Skip to main content Blog Drone

notes ==> Nutrition

  1. buy Canadian

    one thing about following the /r/BuyCanadian subreddit is folks’ll post a basket full of nothing but cheezies and Canadian Whiskey and go “i’m switching to Canadian products” and you look at their cart and have to suppress your urge to say “please also buy a vegetable, we make some of those here too”

    but honestly, if you were making do with nothing but cheetos and jim beam before, I’m still glad you made the switch


    I was a bit surprised how whiskey focused this trade war has been so far.

    “What’s that going to accomplish, how much whiskey could Canadians possibly drink?”

    “Oh. Oh wow.

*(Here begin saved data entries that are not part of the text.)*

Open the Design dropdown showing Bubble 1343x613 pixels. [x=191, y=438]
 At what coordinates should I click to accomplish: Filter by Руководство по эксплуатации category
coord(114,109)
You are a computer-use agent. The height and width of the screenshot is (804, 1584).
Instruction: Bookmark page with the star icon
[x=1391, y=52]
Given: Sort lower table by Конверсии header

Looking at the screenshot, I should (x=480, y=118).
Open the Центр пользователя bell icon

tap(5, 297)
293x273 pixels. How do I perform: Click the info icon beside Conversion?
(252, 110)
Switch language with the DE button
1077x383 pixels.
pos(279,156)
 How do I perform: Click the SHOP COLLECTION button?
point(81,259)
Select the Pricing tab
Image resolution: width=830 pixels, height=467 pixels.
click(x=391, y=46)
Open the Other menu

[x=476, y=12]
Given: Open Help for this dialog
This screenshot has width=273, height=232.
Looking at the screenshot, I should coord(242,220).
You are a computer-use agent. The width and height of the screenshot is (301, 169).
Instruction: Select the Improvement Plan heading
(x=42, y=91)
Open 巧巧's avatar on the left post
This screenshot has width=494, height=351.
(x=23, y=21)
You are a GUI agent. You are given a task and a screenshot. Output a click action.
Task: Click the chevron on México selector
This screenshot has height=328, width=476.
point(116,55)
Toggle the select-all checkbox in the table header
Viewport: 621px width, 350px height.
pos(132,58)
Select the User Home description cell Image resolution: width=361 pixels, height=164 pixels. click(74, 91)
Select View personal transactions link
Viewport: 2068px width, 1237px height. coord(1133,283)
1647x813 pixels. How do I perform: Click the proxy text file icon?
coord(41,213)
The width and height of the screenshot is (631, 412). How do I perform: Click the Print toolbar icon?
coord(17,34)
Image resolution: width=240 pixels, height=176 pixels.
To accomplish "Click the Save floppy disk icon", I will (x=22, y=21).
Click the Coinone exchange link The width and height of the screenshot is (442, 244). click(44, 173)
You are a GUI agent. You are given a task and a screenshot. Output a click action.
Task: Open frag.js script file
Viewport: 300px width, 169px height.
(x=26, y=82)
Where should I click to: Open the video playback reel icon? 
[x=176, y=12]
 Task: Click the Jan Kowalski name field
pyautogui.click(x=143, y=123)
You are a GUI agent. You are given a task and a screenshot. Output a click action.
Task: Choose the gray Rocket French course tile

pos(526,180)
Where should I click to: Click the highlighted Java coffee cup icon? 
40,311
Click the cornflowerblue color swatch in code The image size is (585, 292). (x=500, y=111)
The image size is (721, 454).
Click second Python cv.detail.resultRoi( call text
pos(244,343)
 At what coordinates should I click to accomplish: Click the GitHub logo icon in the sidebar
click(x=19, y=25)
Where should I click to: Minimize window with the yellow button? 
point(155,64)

That’s … that much, huh?”


  2. corn and cheese

    so, I was sitting here thinking that both Mexico and Korea have really pioneered adding cheese to corn in clever, delicious ways like “elote” and that the USA is way behind in strategic corn-cheesing technology, and then I remembered where they took the same concept:

    doritos


  3. blue zones

    a lot of the science of nutrition seems to be backed by shrugging and emulating the eating habits of people in “blue zones” but as far as I can tell the actual way to live an “extremely long life” is to live in a country with generous retirement checks and nobody who bothers to check if the people who collect them are still alive

    “people in blue zones manage to live to the age of 110 on a diet of fish and beans”

    meanwhile, people in blue zones:


  4. find a local CSA

    If you’re in #canada and you’re curious about how to forge a closer relationship with local food supply, consider looking for Community Supported Agriculture programs in your area.

    You pay in advance and get vegetables all year at their respective harvest times.

    It’s more expensive, inconvenient, and fussy than just buying your vegetables from Loblaw’s, and you still need to buy vegetables from the store when you need Specific Vegetables, BUT big plastic tubs full of fresh veggies.

    Lots of downsides to getting food from an actual farm, like: instead of getting the same 8 vegetables you get on repeat from the local store, the availability and supply of different vegetables changes a lot month after month, and I’ve had to pull some tradwife farm-ass shit like “dealing with an absolute mountain of plums” and “learning to pickle”.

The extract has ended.